Republican plan would cut $32B from agency budgets

By Jolie Lee and Julia Ziegler
Federal News Radio

Republicans in control of the House outlined a plan Thursday to slash agencies’ budgets by $32 billion for the remainder of the 2011 fiscal year.

The cuts would have to win approval in the coming weeks as Congress wraps up the long-overdue 2011 budget. The current continuing resolution expires March 4.

“Washington’s spending spree is over,” said House Budget Committee Chairman Rep. Paul Ryan (R-Wis.) in a statement. “As House Republicans pledged – and voted to affirm on the House floor last week – the spending limits will restore sanity to a broken budget process and return spending for domestic government agencies to pre-stimulus, pre-bailout levels.”

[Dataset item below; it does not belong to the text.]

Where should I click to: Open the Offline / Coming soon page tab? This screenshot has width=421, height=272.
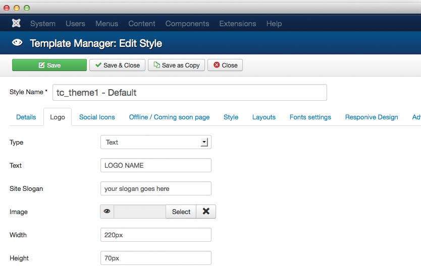169,117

Under the plan, the hardest hit agencies would include the Food and Drug Administration, the Internal Revenue Service and the departments of Commerce, Housing and Urban Development and Agriculture, according to partial details released by the House Appropriations Committee. Foreign aid on an annualized basis would take a 6 percent cut. Congress’s own budget would be barely touched.

Also included in Thursday’s plan:

  • The Department of Homeland Security would face a budget freeze instead of the 3 percent increase proposed by Obama.
  • Republicans would scale back Obama’s proposed 4 percent, $23 billion increase for the Pentagon. Instead, the military budget would grow by just $10 billion.
  • Popular programs such as health research and federal aid to school districts appear likely to take a hit when lawmakers write the spending bill for the departments of Education, Labor and Health and Human Services.
  • Rapidly growing spending on veterans’ health care appears likely to be largely untouched.

House Republicans made a campaign promise to cut $100 billion from Obama’s request for domestic agencies for the budget year that began last October. Republicans acknowledge they can achieve, at best, $35 billion in overall savings by Sept. 30, the end of the budget year, after the Pentagon receives its small boost. House GOP members have promised to try to fully impose the cuts during the 2012 budget season.

Democrats have expressed concern that the proposed cuts for the remainder of 2011 could lead to a government shutdown. But Sen. Tom Coburn (R-Okla.) told The Hill that these concerns are trumped-up.

“This crap that’s being put out now isn’t about anything true, it’s about a political agenda,” Coburn said. “The American people want a fix and they want us to do it together, and nobody is talking about shutting down the government.”

In addition, the White House says the GOP effort could cause widespread furloughs of federal employees, force vulnerable people off subsidized housing, reduce services in national parks and mean less aid to schools and police and fire departments.

Conservative Republicans want even greater cuts, and they’ll be given the chance to impose them in a floor debate scheduled for the week of Feb. 14, when the president is scheduled to roll out the fiscal year 2012 budget.

The President’s proposed budget includes plans to cut $55 billion from the federal budget. Obama’s Chief of Staff William Daley said the upcoming budget will propose a 10-year domestic spending freeze.

At the same time, the Senate appears to be moving forward on a more bipartisan effort in tackling the fiscal year 2012 budget. Politico reports that Sen. Kent Conrad (D-N.D.), chairman of the Budget Committee, has a plan to include last year’s deficit commission recommendations that would cut nearly $4 trillion over the next decade.

On Thursday, White House Budget Director Jacob Lew met with Senate Democrats to discuss the deficit commission proposals. The commission had proposed a three-year pay freeze for federal employees and a federal workforce reduction of 10 percent.

Currently, a two-year pay freeze for federal employees is in effect.